Clinton C. Shock, Erik B. G. Feibert, and Lamont D. Saunders
Malheur Experiment Station
Oregon State University
Ontario, OR, 2002
Onions from a furrow-irrigated and from a drip-irrigated field were harvested and submitted to heat treatments (80, 90, 100, 110, and 120°F) in a forced-air oven for 20 hours. Onions were also submitted to 30°F for 20 hours. The incidence of translucent scale was low for all treatments except the 120°F treatment. Averaged over time and over the two fields, 30 percent of the bulbs treated to 120°F showed translucent scale.
Onion translucent scale is a physiological disorder in which the bulb scales or rings acquire a translucent or watery appearance. Causes of translucent scale remain unknown. Research has shown that specific conditions during field curing and artificial drying temperatures are associated with translucent scale (Solberg and Boe 1997). Prolonged field curing and high artificial drying temperatures are associated with translucent scale. The objective of this trial was to elucidate the influence of short term heating and freezing on translucent scale development in the Treasure Valley of Oregon and Idaho.
Onions from two fields were harvested for the temperature treatments.
Procedures for Field 1
The onions were grown at the Malheur Experiment Station, Ontario, Oregon on an Owyhee silt loam previously planted to wheat. In the fall of 2001, the wheat stubble was shredded and the field was disked, irrigated, ripped, moldboard-plowed, roller-harrowed, fumigated with Telone C-17 at 20 gal/acre, and bedded. Before plowing, 100 lb P2O5/acre, 100 lb K/acre, 50 lb Mg/acre, 10 lb Zn/acre, 3 lb Cu/acre, and 1 lb B/acre were broadcast.

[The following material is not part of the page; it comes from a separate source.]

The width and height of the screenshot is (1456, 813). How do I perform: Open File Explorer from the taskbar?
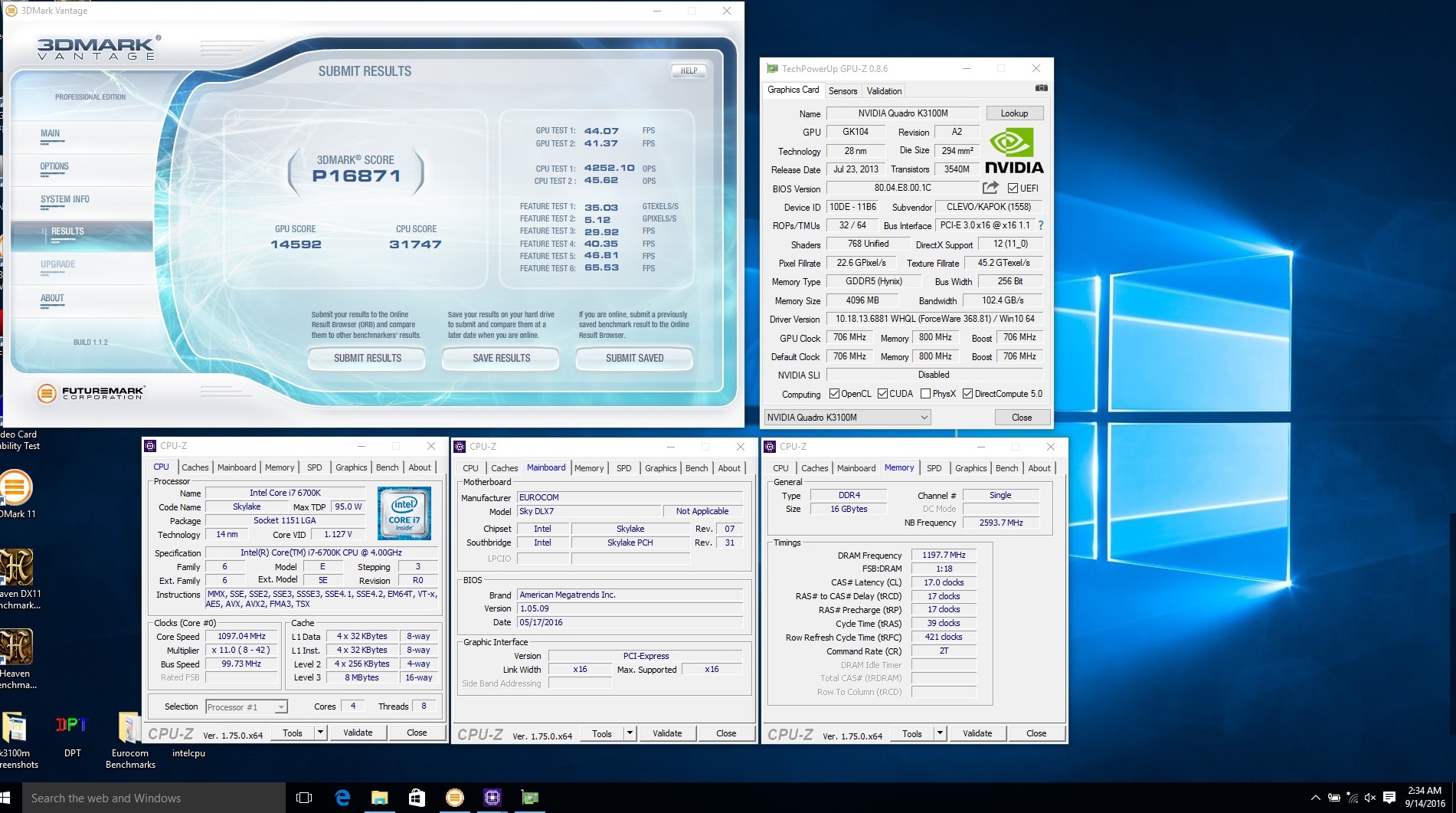[379, 798]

On March 22, onion seed (cv. 'Vaquero', Sunseeds, Morgan Hill, CA) was planted in two double rows, spaced 22 inches apart on 44-inch beds. Onion seed was planted at 150,000 seeds per acre. The onion rows received 3.7 oz of Lorsban 15G per 1,000 ft of row (0.82 lb ai/acre), and the soil surface was rolled on March 25. The field was sidedressed with urea at 90 lb N/acre on May 15 and on June 11.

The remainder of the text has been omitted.